> **What needs to be done**: Count the lines below that contain the word "should". Reply with that number alone.
# START OF Given information
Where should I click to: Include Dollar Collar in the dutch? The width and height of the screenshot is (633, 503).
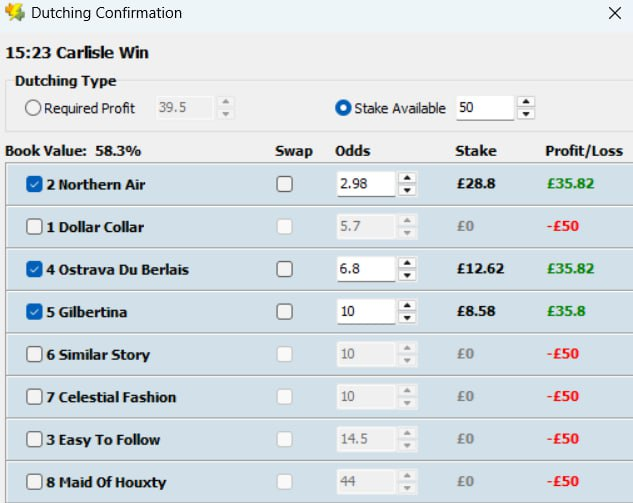35,227
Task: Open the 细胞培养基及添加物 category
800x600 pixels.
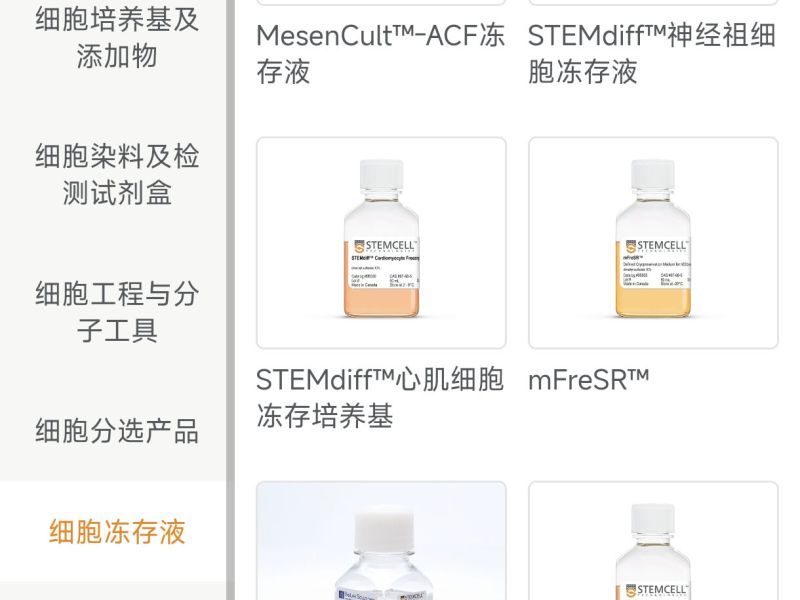Action: click(117, 37)
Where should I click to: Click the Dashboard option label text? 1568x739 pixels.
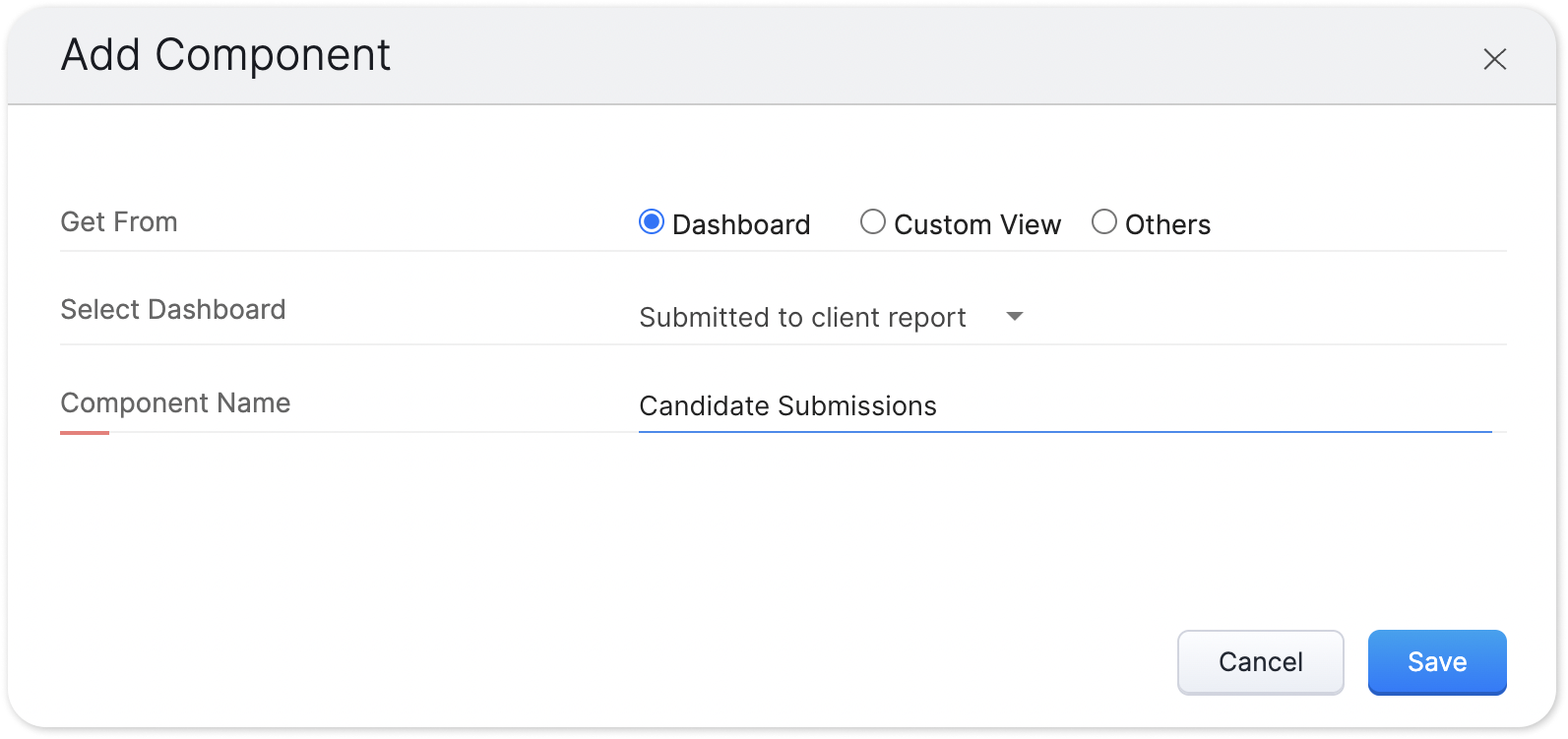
# END OF Given information
> **Written answer**: 2